Coco avant Chanel è il film che andrà in onda su Iris oggi, lunedì 22 maggio 2017. Una pellicola di genere biografica che è stata affidata alla regia di Anne Fontaine, il soggetto è stato tratto dal libro scritto da Edmonde Charles-Roux ed è stata realizzata in Francia nel 2009. La pellicola e il cast hanno ricevuto numerosi riconoscimenti e nomination. Nel 2010 nomination per il Premio Oscar come migliori costumi a Catherine Leterrier, nomination per il British Academy Film Award come miglior film straniero, miglior attrice protagonista ad Audrey Tautou, migliori costumi a Catherine Leterrier e miglior trucco a Corinne Maillard.

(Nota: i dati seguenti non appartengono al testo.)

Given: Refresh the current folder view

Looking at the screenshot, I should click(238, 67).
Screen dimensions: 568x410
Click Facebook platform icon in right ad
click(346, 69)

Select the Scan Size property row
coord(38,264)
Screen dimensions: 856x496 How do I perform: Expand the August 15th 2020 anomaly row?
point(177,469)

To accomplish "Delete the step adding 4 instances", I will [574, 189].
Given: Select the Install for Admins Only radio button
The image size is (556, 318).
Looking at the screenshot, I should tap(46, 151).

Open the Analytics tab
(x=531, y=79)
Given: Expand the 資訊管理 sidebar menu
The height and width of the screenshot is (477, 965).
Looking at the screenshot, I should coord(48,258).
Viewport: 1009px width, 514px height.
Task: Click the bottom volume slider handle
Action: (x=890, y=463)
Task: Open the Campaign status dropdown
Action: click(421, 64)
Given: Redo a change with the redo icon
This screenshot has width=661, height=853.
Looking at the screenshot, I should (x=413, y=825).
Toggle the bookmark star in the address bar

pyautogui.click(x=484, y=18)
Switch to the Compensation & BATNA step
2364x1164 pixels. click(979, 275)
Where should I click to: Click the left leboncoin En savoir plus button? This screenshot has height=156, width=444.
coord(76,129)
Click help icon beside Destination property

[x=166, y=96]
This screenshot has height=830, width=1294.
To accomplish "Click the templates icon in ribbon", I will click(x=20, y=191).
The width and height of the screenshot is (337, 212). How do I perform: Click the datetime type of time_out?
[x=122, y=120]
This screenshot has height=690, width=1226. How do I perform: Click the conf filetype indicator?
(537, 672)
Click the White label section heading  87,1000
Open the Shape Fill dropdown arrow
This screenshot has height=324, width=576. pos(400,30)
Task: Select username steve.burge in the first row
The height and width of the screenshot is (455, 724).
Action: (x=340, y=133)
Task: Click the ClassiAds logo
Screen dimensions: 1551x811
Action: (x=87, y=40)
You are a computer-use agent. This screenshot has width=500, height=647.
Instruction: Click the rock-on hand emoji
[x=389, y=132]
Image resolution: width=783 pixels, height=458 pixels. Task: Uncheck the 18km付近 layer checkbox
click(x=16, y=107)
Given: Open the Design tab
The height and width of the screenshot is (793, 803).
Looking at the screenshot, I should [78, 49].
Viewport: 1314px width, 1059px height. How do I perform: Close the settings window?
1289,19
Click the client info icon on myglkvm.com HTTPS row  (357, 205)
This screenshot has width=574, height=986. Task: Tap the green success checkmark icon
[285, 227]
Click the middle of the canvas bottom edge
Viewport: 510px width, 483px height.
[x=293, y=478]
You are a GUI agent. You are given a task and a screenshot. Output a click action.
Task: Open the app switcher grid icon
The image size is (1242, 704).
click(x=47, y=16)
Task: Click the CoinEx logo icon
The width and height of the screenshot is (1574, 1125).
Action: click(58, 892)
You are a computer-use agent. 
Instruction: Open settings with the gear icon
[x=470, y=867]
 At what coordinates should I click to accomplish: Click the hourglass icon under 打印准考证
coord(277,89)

Premio César a Catherine Leterrier per migliori costumi, nomination come migliore adattamento ad Anne e Camille Fontaine, miglior attrice protagonista alla Tautou, miglior attore non protagonista a Benoit Poelvoorde, miglior fotografia a Christophe Beaucarne e miglior scenografia a Olivier Radot. Tre nomination agli European Film Awards nel 2009 per miglior film europeo scelto dal pubblico, miglior colonna sonora ad Alexandre Desplat e migliori costumi a Eudald Magri. Infine, una nomination nel 2010 ai Broadcast Film Critics Association come miglior film straniero e il premio come migliore colonna sonora dell’anno ai World Soundtrack Academy nello stesso anno.

, una pellicola dal genere biografica che è stata prodotta in Francia nel 2009 e diretta da Anne Fontaine (già nota per “Nathalie…” – 2003). Il film è stato tratto dal libro di Edmonde Charles-Roux e vede come attori principali Audrey Tautou, Benoit Poelvoorde, Alessandro Nivola e Marie Gillain. La trama parla di una bambina che assieme alla sorella viene mandata a vivere in un orfanotrofio in Francia aspettando invano il ritorno del padre. Diventerà una cabarettista, canterà per soldati, e diventerà sarta. Da qui inizia la sua scalata. Il suo amante Etienne Balsam le offre rifugio, e lei, innamoratissima non si sposerà mai nemmeno con Boy Capel, l’unico uomo che la ama a sua volta. Ma ecco la trama del film nel dettaglio. 

E’ la storia di una povera ragazza che vestirà i ricchi, usa la nobiltà per mettere in atto la sua passione, la creazione di cappelli, costruendo la sua fortuna osservando e migliorando l’aspetto degli altri. Gabrielle (Coco) è una ragazza cresciuta in orfanotrofio dove impara a cucire, la mattina lavora in un negozio e la sera canta. Incontra il nobile Etienne e inizia con lui una vita di ozi, ma questo non le basta. Conosce Boy Capel, gentiluomo inglese e se ne innamora come anche lui, assecondando le sue aspirazioni dalle quali nasceranno i suoi meravigliosi cappelli e abiti.

Il film ha comunque anche un altro scopo, quello di sottolineare la differenza tra mondo nobile, borghese e proletario della Francia nel Novecento, mostrando la vita svolta in teatri, ippodromi, e anche nella villa in cui si svolge la vita di Coco, villa Balsan. La servitù è frenetica, la nobiltà annoiata. Le opposizioni sono evidenti, in un gioco di economia ed estetica.

La donna punta sulla moda per abbattere le barriere dettate dall’ordine prestabilito, non fa nulla per sembrare seducente, lasciando alla sua arte il compito di metterla in risalto. Reagisce alla sua stessa vita che sarebbe potuta essere triste e inutile a causa dell’abbandono, spoglia la donna dai pregiudizi dell’epoca e la veste con i suoi stessi pensieri.